Exercise objective: Using the data below, please return every line exactly as given.

(Beginning of Input data)

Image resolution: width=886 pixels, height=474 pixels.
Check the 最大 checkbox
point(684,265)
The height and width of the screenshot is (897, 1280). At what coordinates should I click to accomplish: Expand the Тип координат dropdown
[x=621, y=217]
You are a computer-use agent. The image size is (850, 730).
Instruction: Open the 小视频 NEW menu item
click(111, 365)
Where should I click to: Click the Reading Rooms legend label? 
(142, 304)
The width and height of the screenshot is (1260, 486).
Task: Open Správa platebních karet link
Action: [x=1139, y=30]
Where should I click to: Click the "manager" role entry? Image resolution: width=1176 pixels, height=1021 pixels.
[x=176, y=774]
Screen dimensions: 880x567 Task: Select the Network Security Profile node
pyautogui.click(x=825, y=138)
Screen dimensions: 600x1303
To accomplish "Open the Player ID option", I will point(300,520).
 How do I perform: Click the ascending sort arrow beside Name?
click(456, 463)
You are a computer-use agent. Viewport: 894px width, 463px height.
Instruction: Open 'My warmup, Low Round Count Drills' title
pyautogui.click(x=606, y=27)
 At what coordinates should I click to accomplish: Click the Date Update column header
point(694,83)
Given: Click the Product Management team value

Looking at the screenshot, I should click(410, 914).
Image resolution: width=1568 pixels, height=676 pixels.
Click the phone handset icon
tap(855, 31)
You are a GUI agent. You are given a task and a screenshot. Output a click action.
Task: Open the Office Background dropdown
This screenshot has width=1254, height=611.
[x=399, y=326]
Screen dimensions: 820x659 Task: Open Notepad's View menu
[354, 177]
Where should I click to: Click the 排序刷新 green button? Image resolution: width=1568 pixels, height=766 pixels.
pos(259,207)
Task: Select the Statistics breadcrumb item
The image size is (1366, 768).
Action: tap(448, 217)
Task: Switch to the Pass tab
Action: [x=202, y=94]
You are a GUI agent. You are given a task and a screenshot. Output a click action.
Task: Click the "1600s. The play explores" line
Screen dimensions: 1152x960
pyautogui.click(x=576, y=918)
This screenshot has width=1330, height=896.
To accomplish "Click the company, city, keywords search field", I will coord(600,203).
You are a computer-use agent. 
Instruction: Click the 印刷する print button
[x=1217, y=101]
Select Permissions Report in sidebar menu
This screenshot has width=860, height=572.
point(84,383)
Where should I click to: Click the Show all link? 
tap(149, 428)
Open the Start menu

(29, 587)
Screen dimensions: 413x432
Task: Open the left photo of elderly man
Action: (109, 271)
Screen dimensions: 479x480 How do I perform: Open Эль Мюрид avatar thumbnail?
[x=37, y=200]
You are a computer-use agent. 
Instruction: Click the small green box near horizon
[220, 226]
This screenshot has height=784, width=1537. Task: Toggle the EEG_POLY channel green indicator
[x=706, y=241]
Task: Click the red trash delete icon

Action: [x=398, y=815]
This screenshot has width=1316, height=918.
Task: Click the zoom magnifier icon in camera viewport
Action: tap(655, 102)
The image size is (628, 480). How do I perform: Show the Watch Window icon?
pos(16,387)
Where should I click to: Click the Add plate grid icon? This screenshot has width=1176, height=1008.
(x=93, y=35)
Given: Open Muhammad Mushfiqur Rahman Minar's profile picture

(End of Input data)

Answer to this task:
Image resolution: width=886 pixels, height=474 pixels.
Check the 最大 checkbox
point(684,265)
The height and width of the screenshot is (897, 1280). At what coordinates should I click to accomplish: Expand the Тип координат dropdown
[x=621, y=217]
You are a computer-use agent. The image size is (850, 730).
Instruction: Open the 小视频 NEW menu item
click(111, 365)
Where should I click to: Click the Reading Rooms legend label? 
(142, 304)
The width and height of the screenshot is (1260, 486).
Task: Open Správa platebních karet link
Action: [x=1139, y=30]
Where should I click to: Click the "manager" role entry? Image resolution: width=1176 pixels, height=1021 pixels.
[x=176, y=774]
Screen dimensions: 880x567 Task: Select the Network Security Profile node
pyautogui.click(x=825, y=138)
Screen dimensions: 600x1303
To accomplish "Open the Player ID option", I will point(300,520).
 How do I perform: Click the ascending sort arrow beside Name?
click(456, 463)
You are a computer-use agent. Viewport: 894px width, 463px height.
Instruction: Open 'My warmup, Low Round Count Drills' title
pyautogui.click(x=606, y=27)
 At what coordinates should I click to accomplish: Click the Date Update column header
point(694,83)
Given: Click the Product Management team value

Looking at the screenshot, I should click(410, 914).
Image resolution: width=1568 pixels, height=676 pixels.
Click the phone handset icon
tap(855, 31)
You are a GUI agent. You are given a task and a screenshot. Output a click action.
Task: Open the Office Background dropdown
This screenshot has width=1254, height=611.
[x=399, y=326]
Screen dimensions: 820x659 Task: Open Notepad's View menu
[354, 177]
Where should I click to: Click the 排序刷新 green button? Image resolution: width=1568 pixels, height=766 pixels.
pos(259,207)
Task: Select the Statistics breadcrumb item
The image size is (1366, 768).
Action: tap(448, 217)
Task: Switch to the Pass tab
Action: [x=202, y=94]
You are a GUI agent. You are given a task and a screenshot. Output a click action.
Task: Click the "1600s. The play explores" line
Screen dimensions: 1152x960
pyautogui.click(x=576, y=918)
This screenshot has width=1330, height=896.
To accomplish "Click the company, city, keywords search field", I will coord(600,203).
You are a computer-use agent. 
Instruction: Click the 印刷する print button
[x=1217, y=101]
Select Permissions Report in sidebar menu
This screenshot has width=860, height=572.
point(84,383)
Where should I click to: Click the Show all link? 
tap(149, 428)
Open the Start menu

(29, 587)
Screen dimensions: 413x432
Task: Open the left photo of elderly man
Action: (109, 271)
Screen dimensions: 479x480 How do I perform: Open Эль Мюрид avatar thumbnail?
[x=37, y=200]
You are a computer-use agent. 
Instruction: Click the small green box near horizon
[220, 226]
This screenshot has height=784, width=1537. Task: Toggle the EEG_POLY channel green indicator
[x=706, y=241]
Task: Click the red trash delete icon

Action: [x=398, y=815]
This screenshot has width=1316, height=918.
Task: Click the zoom magnifier icon in camera viewport
Action: tap(655, 102)
The image size is (628, 480). How do I perform: Show the Watch Window icon?
pos(16,387)
Where should I click to: Click the Add plate grid icon? This screenshot has width=1176, height=1008.
(x=93, y=35)
Given: Open Muhammad Mushfiqur Rahman Minar's profile picture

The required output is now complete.